Big Navi is coming

Well even if some of the VRAM is cached, that doesn't make the data invalid.

Obviously the cached data serves a purpose, to improve performance or reduce load / pop-in errors, etc. It's not there for nothing.
 
Until we can this for vRAM usage:
View attachment 280291

Then vRAM usage is useless...just like your whine.

Bad data is just that...bad data.

You can then try and whine and fallacy around, but doesn't change a thing...you are trying to make a conclusion, but lack the data to support your conclusion.

It's is not rocket science, so you are you acting so "ignorant"?

Ok so you don’t know, got it. Won’t waste anymore time with this. The data is there and it shows the FPS loss very clearly. You can ignore it and call it bad data until you’re blue in the face, I couldn’t care less.
 
Well even if some of the VRAM is cached, that doesn't make the data invalid.

Obviously the cached data serves a purpose, to improve performance or reduce load / pop-in errors, etc. It's not there for nothing.

Cached data can be released in a instant...just like cached system RAM.
Do we need to educate people about what the different types of RAM usage are, what they do and how they impact?
Ignorance is indeed the new black...
 
Hmm maybe Nvidia released with 10GB and is not concerned with VRAM usage because of nvidia I/O for future games?

And yeah 10GB at the moment is fine imo. The cached debate is irrelevant to me tbh. The only metric that would affect my buying decision is if we see noticeable drop off in frame rates.

I can’t even remember the last time that’s happened.
 
Well even if some of the VRAM is cached, that doesn't make the data invalid.

Obviously the cached data serves a purpose, to improve performance or reduce load / pop-in errors, etc.
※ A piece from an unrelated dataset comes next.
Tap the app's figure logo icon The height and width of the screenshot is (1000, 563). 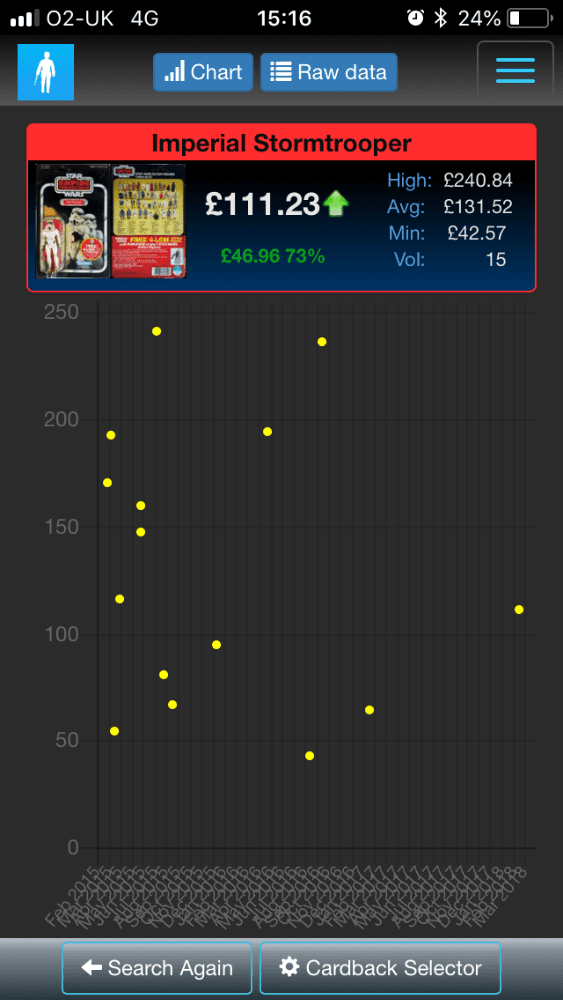45,72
It's not there for nothing.

This is the correct answer.

Its like system RAM, more is technically better, but a 16GB system will be just as fast as a 32GB system in games, except maybe in load times when all the data can fit in 32GB but not 16GB. Eventually that will not be the case as RAM usage goes up (however long that takes)
The only way to see if vRAM is truly a limiting factor is to get two versions of the same card, same core clock, one with more vRAM, one with less vRAM and see if there is a difference.
My guess is that there will only be a 1-2% difference as the version with more vRAM might have better minimums.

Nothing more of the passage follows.